» WHAT YOU WILL DO
Beneath this sentence is a listing. Return its lines from the one containing "Where should I" through the last, exactly, and omit the pictures.

--- RECORDS FOR THIS EXERCISE ---

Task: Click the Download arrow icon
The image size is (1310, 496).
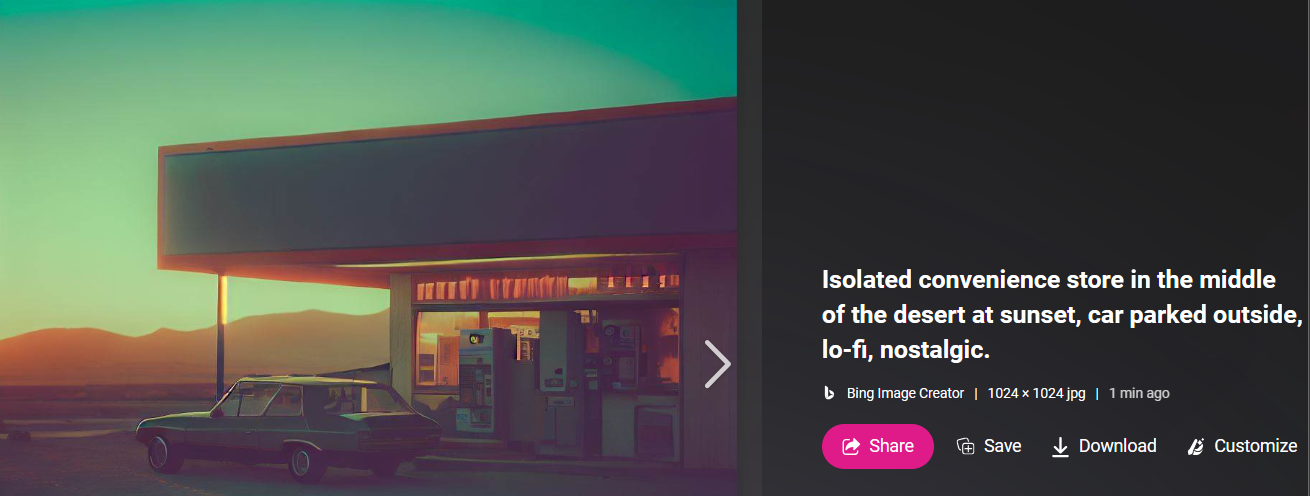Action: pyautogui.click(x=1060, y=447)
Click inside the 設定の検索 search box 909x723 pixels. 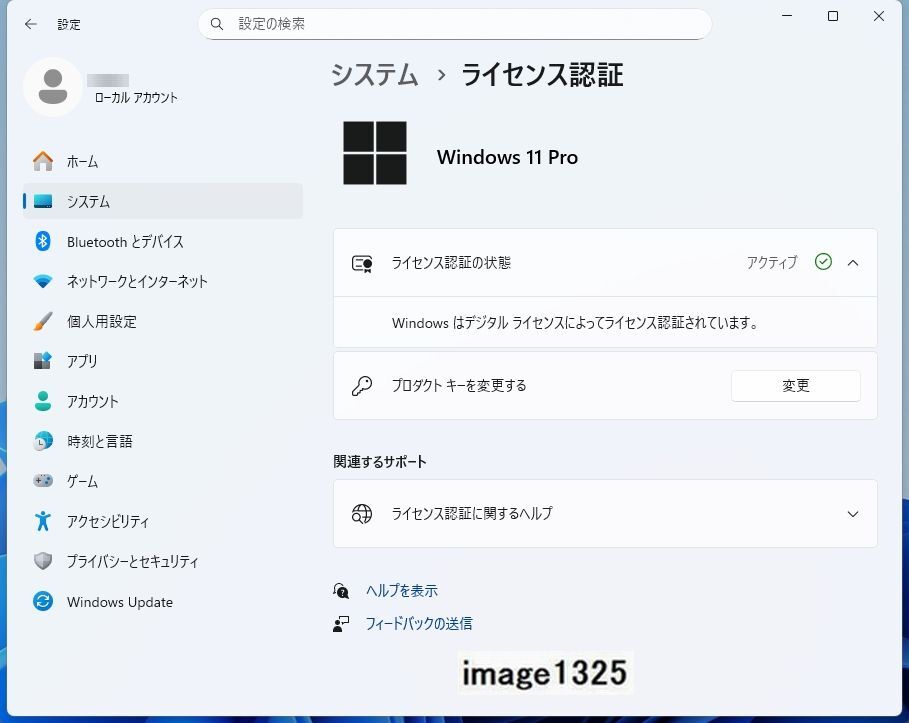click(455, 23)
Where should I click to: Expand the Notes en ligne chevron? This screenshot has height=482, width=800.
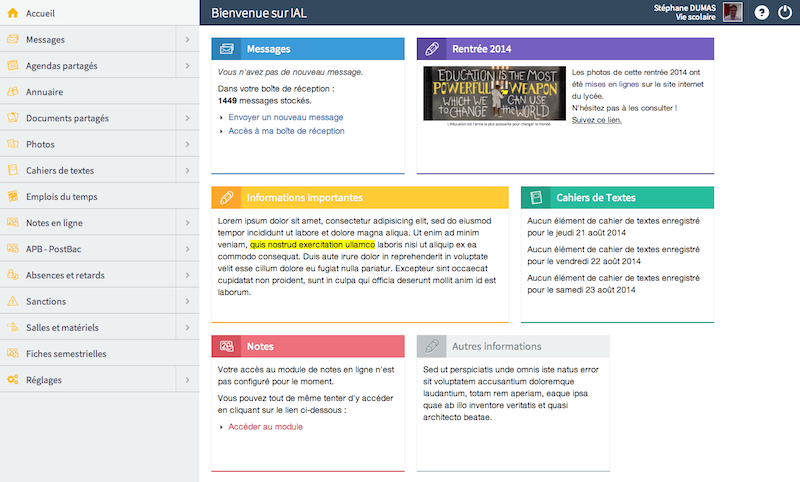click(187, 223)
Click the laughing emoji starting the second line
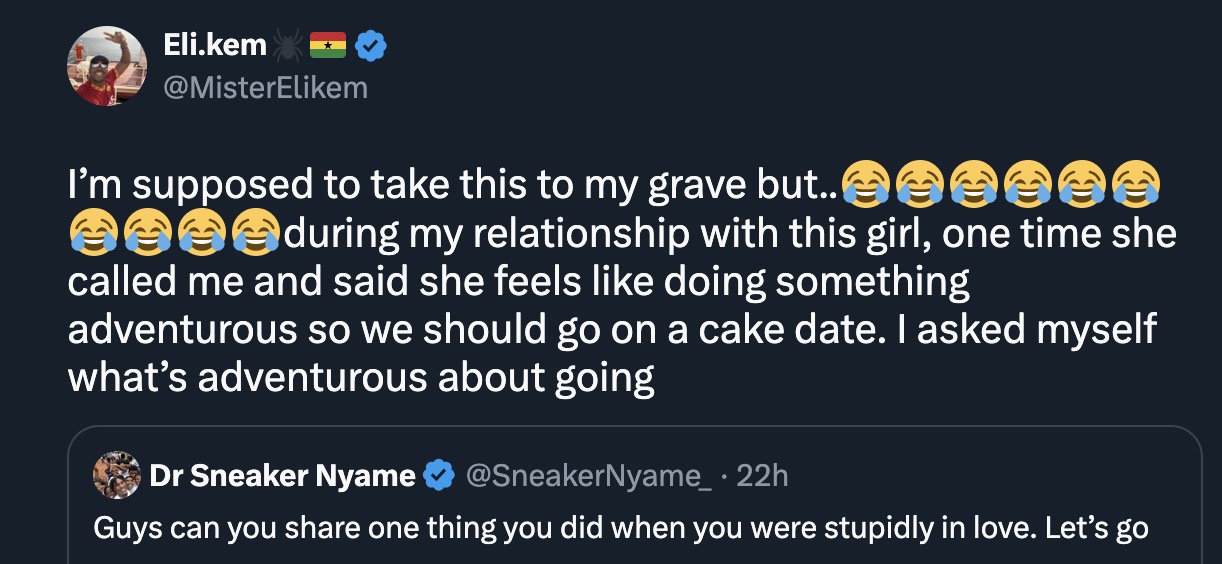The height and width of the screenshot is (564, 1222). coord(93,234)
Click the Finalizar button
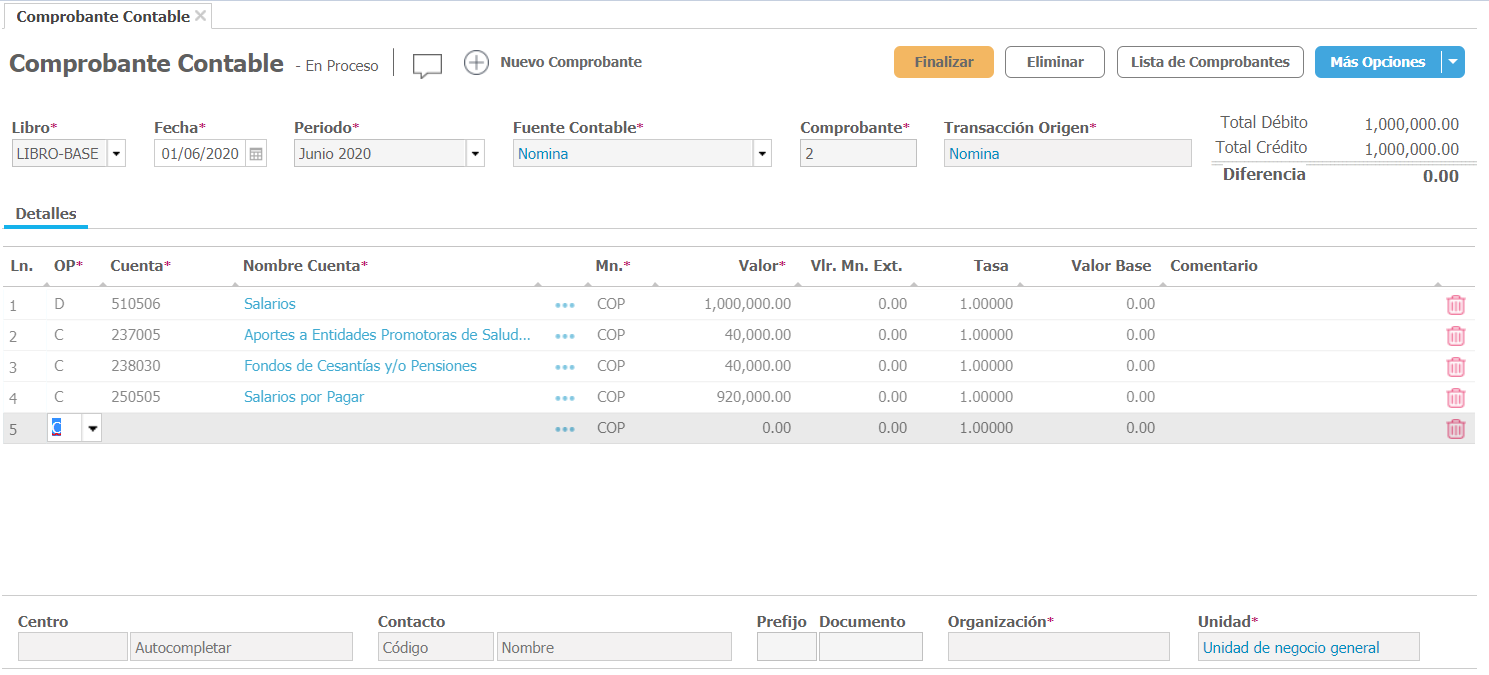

---

» ANSWER TO THIS EXERCISE
Where should I click to: Expand the Notes en ligne chevron? This screenshot has height=482, width=800.
click(187, 223)
Click the laughing emoji starting the second line
The height and width of the screenshot is (564, 1222). coord(93,234)
Click the Finalizar button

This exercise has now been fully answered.